Getting our heads around how the present state of affairs came about means
grasping that capitalism is the sine qua non of modern American medicine’s
historical development. The logic of the market was grafted into its DNA, and
its essential character is that of a commodity, not a juridical right.
Chu’s
case for the sovereign right of the individual to modify their body in accord
with their desires is the clear-sighted and internally consistent extension of
the logic that has come to govern health care in the United States. On these
terms, Chu’s reasoning is not just persuasive, but the ineluctable extension of
a dialectic in which the radical critique of the patriarchal institution of
medicine was coopted by the neoliberal transformation of medical science into a
marketplace. If medical care is a purchasable commodity, and if the consumer is
not harming other people, then what right does the physician have to interfere
in the workings of the market?
Of
course, not all body modification procedures are privatized. In the US,
twenty-one states plus Washington DC provide Medicaid coverage for transition
therapies. Only eighteen states have Medicaid programs that explicitly include
hormone replacement therapy and both genital and chest modification. Of these,
six states provide coverage for hair removal, and three provide surgery for
facial feminization or masculinization. The long legal struggle to secure these
provisions relied on establishing transition as “medically necessary,” a
technical term that hinges on qualifying the mental anguish trans individuals
often suffer because of gender dysphoria as a kind of sickness. In consequence,
procedures that would be cosmetic for someone cisgendered are medically
necessary to mitigate intense psychological distress. As the World Professional
Association for Transgender Health argues, “Although it may be much easier to
see a phalloplasty or a vaginoplasty as an intervention to end lifelong
suffering, for certain patients an intervention like a reduction rhinoplasty [a
nose job] can have a radical and permanent effect on their quality of life, and
therefore is much more medically necessary than for somebody without gender
dysphoria.” The case for the state’s coverage of trans surgery is predicated on
the medicalization of dysphoria as being different in kind from everyday
cosmetic dysmorphia. By this logic, the role of the physician in rationing
state resources is to sort the cosmetic from the medically necessary, the
aesthetic from the political.
Which
brings us to the paradox of trying to hold Chu’s position while also imagining
socialized medicine: you can either demand sovereignty over the body as a
customer investing in your human capital, or you can make the case for the
state rationing resources to provide medical care. What you can’t do is try to
have it both ways, both appealing to professionalized medicine to underwrite
the legitimacy of desires for bodily transformation as “medically necessary”

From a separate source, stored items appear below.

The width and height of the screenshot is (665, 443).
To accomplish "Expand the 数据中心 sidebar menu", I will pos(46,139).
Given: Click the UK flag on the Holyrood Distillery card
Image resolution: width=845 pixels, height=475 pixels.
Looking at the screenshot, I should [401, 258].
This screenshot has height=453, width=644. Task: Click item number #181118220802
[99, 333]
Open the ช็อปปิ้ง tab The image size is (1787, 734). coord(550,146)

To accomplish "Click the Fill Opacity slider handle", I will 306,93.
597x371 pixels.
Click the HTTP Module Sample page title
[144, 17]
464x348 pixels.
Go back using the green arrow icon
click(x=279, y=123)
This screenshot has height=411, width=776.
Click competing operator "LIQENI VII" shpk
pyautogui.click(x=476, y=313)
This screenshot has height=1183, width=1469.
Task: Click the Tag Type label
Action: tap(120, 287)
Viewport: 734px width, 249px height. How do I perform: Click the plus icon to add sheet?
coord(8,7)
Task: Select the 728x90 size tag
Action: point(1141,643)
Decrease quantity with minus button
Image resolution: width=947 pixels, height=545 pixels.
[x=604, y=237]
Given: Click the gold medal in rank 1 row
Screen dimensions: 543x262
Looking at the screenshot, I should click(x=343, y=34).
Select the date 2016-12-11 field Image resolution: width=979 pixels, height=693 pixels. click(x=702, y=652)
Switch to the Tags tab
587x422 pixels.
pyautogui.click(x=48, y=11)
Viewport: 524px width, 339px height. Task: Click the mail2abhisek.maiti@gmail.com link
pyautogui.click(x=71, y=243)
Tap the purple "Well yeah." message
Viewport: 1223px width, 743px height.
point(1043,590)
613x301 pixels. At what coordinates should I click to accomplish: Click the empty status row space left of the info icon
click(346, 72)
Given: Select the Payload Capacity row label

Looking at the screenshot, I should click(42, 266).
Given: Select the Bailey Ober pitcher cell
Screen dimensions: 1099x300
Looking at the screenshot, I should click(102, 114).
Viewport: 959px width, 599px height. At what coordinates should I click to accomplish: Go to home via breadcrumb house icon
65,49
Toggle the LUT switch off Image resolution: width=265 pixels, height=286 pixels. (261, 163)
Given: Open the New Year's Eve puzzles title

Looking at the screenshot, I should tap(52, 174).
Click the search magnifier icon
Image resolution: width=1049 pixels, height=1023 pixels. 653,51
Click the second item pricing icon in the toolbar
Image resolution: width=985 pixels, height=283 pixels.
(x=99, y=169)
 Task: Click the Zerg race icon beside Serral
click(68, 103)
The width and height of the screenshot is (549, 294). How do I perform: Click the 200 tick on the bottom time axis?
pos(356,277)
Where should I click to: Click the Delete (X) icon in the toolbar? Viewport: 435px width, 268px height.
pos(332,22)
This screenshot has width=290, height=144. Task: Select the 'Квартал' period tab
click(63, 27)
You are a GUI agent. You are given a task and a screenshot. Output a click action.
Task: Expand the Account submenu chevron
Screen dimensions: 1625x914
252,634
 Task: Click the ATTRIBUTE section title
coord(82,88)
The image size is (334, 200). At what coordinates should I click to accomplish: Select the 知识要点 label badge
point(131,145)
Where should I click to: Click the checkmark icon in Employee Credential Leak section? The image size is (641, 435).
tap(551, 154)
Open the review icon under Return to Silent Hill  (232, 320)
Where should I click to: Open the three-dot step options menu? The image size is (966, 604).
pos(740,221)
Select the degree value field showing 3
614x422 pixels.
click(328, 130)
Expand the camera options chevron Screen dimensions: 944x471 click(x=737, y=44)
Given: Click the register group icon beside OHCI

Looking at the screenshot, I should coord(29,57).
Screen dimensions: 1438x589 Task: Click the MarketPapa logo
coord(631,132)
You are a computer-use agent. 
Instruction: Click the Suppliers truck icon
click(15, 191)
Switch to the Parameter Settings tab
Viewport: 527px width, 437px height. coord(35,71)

while stripping the physician of precisely the authority your claim annexes.
But of
course, when you really want something, contradictions matter less. Everyone
knows that. As many trans people have argued, acceding to the medical narrative
that being trans is a sickness is simply making a deal with the devil. That’s
one thing I’ve learned about desire: it can feel so much like sickness that you
agree to suspend the quotation marks around “sick” if it will get you the
“cure.” That’s what it means to want something.
Desire
doesn’t say yes or no; it holds two irreconcilables and says “and yet . . .”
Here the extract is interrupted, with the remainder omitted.